There is a lot of interest lately in various virtualisation methods available for linux. These are very flexible and useful especially considering the CPU and memory resources of modern machines.

The venerable chroot virtualisation method is often overlooked though. chroot is a much simpler inbuilt mechanism to unix which can be used when the parallel environments can share the same kernel. Personally I use the chroot method to run an ubuntu (5.10) environment inside my fedora (4) system. I use it for various things, but mainly for developing debian packages on fedora.

Note I have a shared /home partition between fedora core 4 and ubuntu 5.10. This allows the two environments to share the same settings and data, whether they're running in a dual boot configuration, or running in parallel in a chroot configuration which this page discusses. It also allows me to upgrade or add new distributions independently of my data and settings. Since both environment's apps use the same settings from the shared /home partition, they need to be compatible. I haven't found this to be a problem, even with gnome versions 2.10 and 2.12 on redhat and fedora respectively.

The scenario I detail below is booting the system into fedora, and starting ubuntu in a separate partition in the chroot environment. I've also documented the additional possibility of having the chroot image on the same partition. To distinguish the commands used in both systems, I use green for fedora, and gray for ubuntu.

[Update Jan 2011: I noticed a good post on higher level chroot tools like rinse and debootstrap.]

setting up an ubuntu text console

In an xterm (gnome-terminal) on fedora I do the following to create an ubuntu chroot.
sudo cp /etc/resolv.conf /ubuntu/etc/ #Make DNS available to ubuntu
sudo /usr/sbin/chroot /ubuntu         #chroot to ubuntu root partition
mount /proc                           #make /proc virtual filesystem available
mount /sys                            #make /sys virtual filesystem available
mount /home                           #shared home partition between ubuntu and fedora
su - padraig                          #Change user from root to me
. /etc/environment && export LANG     #need to explicitly set locale
For completeness going the other direction and starting a fedora chroot from ubuntu is done using
sudo cp /etc/resolv.conf /fedora/etc/ #Make DNS available to fedora
sudo chroot /fedora                   #chroot to fedora root partition
mount /proc                           #make /proc virtual filesystem available
mount /sys                            #make /sys virtual filesystem available
start_udev                            #make devices available in /dev
mount /home                           #shared home partition between ubuntu and fedora
su - padraig                          #Change user from root to me
A shell is usually all I use, but sometimes I would like to run X applications from within the chroot, which is discussed in the remaining sections.

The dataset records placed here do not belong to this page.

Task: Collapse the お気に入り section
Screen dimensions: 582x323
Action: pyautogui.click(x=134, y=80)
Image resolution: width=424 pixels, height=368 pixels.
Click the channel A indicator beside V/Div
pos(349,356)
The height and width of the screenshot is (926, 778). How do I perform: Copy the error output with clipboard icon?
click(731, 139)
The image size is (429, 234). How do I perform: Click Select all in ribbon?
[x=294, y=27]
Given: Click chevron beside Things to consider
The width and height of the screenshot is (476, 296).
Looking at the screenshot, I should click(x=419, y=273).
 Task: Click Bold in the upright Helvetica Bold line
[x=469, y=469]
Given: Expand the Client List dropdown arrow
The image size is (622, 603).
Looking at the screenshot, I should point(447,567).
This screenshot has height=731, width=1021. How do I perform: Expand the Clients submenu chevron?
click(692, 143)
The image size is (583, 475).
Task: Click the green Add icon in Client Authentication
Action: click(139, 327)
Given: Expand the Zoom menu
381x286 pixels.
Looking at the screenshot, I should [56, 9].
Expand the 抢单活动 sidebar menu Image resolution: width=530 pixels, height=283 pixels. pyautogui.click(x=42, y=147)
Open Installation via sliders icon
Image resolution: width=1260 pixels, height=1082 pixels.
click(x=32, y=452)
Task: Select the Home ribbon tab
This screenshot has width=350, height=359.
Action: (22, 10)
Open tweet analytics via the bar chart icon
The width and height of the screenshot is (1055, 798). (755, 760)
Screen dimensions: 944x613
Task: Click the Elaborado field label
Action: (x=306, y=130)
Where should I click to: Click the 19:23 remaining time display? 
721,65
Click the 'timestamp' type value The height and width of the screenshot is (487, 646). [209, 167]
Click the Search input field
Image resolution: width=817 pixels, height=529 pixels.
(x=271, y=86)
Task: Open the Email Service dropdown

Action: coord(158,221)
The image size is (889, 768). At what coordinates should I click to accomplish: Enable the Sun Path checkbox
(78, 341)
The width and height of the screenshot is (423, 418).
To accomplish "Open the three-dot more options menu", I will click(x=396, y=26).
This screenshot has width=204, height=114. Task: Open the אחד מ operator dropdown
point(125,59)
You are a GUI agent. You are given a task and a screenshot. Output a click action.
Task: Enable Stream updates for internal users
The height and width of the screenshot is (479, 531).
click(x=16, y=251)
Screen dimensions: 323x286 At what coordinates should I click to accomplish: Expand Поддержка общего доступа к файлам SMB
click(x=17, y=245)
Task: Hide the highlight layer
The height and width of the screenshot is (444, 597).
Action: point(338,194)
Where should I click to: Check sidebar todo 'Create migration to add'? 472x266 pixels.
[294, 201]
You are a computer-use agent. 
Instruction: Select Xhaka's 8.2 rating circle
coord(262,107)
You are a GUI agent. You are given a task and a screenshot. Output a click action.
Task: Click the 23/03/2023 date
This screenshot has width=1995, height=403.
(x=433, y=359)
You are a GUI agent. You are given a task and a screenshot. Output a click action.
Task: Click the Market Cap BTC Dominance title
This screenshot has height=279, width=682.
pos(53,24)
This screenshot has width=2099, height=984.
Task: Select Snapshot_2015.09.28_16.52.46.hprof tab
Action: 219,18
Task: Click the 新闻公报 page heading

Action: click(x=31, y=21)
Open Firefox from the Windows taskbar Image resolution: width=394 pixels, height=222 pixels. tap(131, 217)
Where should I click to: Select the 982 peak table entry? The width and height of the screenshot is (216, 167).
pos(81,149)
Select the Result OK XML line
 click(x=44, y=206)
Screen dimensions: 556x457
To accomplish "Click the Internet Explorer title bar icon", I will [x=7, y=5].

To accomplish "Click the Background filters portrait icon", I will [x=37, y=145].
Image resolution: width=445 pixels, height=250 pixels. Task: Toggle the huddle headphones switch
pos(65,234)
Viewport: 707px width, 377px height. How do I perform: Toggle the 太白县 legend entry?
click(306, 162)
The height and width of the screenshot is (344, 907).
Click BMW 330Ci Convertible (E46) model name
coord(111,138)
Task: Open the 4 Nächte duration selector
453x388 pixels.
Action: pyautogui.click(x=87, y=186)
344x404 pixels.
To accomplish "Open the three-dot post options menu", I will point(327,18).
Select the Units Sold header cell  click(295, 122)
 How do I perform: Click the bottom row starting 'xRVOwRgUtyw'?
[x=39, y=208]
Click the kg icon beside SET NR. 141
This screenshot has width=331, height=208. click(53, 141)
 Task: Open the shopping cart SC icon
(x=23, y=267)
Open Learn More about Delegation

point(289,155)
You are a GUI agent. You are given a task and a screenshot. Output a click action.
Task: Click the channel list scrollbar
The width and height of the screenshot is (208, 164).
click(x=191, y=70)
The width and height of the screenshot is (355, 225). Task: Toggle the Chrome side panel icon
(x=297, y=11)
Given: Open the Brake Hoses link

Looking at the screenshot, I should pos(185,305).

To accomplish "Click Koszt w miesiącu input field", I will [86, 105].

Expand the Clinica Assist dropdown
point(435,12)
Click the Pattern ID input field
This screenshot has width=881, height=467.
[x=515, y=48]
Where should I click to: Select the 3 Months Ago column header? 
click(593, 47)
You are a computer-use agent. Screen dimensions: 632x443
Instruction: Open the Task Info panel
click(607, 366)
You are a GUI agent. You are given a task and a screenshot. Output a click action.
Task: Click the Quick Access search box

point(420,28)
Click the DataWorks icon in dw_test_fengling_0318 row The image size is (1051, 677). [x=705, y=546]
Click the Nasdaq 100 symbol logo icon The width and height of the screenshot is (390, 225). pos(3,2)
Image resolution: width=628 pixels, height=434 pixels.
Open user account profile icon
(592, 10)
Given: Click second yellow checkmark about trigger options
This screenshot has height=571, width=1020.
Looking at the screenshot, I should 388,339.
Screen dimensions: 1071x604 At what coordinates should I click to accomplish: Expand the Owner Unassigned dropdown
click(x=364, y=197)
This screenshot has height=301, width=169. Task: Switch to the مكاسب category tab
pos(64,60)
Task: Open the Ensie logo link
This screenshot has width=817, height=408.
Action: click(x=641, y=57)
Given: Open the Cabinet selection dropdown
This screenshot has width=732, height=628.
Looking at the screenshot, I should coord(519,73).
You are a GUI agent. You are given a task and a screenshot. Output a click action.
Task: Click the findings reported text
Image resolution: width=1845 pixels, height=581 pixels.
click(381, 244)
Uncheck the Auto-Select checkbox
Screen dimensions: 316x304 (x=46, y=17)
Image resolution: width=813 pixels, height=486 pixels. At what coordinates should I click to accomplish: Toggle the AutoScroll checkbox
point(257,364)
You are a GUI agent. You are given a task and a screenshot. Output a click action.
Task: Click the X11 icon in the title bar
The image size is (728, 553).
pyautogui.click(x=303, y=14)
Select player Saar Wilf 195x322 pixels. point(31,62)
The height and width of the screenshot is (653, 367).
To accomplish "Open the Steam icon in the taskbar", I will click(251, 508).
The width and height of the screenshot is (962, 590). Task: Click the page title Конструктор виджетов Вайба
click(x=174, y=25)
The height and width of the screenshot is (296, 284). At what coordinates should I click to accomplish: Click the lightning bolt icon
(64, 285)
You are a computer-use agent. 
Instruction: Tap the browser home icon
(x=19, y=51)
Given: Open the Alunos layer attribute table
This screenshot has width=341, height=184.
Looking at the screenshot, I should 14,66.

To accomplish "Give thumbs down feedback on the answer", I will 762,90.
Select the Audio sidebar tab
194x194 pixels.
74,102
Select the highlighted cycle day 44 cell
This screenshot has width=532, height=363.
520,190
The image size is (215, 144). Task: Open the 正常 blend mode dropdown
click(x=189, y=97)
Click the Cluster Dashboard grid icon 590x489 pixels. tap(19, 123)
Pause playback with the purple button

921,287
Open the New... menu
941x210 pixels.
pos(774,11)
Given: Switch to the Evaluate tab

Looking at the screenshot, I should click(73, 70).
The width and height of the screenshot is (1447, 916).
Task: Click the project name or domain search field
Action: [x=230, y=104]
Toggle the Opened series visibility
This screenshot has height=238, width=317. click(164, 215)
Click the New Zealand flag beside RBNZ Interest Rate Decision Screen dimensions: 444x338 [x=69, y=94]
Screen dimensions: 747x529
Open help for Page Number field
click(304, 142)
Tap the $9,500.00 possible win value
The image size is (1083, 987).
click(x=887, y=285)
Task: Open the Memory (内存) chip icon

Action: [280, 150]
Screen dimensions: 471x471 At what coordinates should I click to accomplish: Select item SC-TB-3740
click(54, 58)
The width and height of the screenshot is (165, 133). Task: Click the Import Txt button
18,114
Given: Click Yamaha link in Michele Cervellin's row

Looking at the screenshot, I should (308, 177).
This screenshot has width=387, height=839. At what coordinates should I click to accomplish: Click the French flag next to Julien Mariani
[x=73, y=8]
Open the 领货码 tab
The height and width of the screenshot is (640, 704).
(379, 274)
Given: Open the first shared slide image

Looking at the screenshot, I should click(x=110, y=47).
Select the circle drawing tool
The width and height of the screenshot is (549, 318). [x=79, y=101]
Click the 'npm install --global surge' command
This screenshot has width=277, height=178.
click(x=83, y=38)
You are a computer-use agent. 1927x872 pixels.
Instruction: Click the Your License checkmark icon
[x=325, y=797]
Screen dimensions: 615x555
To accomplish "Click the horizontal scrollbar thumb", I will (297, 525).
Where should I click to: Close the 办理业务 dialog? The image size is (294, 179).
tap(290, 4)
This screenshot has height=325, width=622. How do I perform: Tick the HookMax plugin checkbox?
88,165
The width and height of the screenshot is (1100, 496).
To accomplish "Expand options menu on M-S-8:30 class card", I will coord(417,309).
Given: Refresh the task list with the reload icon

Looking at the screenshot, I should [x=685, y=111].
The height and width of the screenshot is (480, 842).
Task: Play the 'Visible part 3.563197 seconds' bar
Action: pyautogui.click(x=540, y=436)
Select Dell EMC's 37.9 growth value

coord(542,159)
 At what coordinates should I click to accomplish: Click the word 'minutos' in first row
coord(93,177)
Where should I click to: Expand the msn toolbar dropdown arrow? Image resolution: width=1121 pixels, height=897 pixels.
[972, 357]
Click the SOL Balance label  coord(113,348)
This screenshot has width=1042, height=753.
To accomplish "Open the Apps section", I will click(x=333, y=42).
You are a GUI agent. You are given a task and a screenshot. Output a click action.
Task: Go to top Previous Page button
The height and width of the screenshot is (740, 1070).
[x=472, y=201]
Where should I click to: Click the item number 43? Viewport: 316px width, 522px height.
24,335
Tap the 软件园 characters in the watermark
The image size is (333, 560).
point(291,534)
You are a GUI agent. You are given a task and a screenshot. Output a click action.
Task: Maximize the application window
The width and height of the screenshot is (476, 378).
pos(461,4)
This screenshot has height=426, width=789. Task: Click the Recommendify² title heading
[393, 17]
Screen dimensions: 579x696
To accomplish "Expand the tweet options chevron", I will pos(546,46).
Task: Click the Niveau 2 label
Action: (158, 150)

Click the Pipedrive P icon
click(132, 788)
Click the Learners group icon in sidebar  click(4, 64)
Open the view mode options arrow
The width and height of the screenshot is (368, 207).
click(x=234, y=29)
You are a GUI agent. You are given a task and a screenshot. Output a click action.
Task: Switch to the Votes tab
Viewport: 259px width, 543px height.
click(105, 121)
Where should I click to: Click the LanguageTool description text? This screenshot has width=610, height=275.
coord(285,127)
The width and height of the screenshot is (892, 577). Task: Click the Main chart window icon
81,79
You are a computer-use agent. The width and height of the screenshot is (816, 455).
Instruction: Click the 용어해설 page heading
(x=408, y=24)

starting ubuntu X applications on the fedora X server

To get ubuntu X apps to connect to fedora server one needs to enable TCP access to the fedora server. The handiest way to do that is to get ssh to setup the appropriate authorization and connections by doing the following on the fedora system
ssh -Y localhost
In the resulting shell, you can get the appropriate $DISPLAY variable to set in the ubuntu terminal by running the echo $DISPLAY command, and you set that in the ubuntu terminal as follows:
export DISPLAY=localhost:10.0
Any subsequent ubuntu X applications started, will display on fedora's X session.

Note to enable TCP access to the X server always, negating the need for the ssh session above, you can run the following and restart X

GDM_CONF=`find /etc -name gdm.conf 2>/dev/null`
sudo sed -i 's/#DisallowTCP=true/DisallowTCP=false/' $GDM_CONF

starting a separate ubuntu X server

Note I don't do this and I wouldn't really advise it due to the problems mentioned below, but I'm presenting this info anyway for completeness.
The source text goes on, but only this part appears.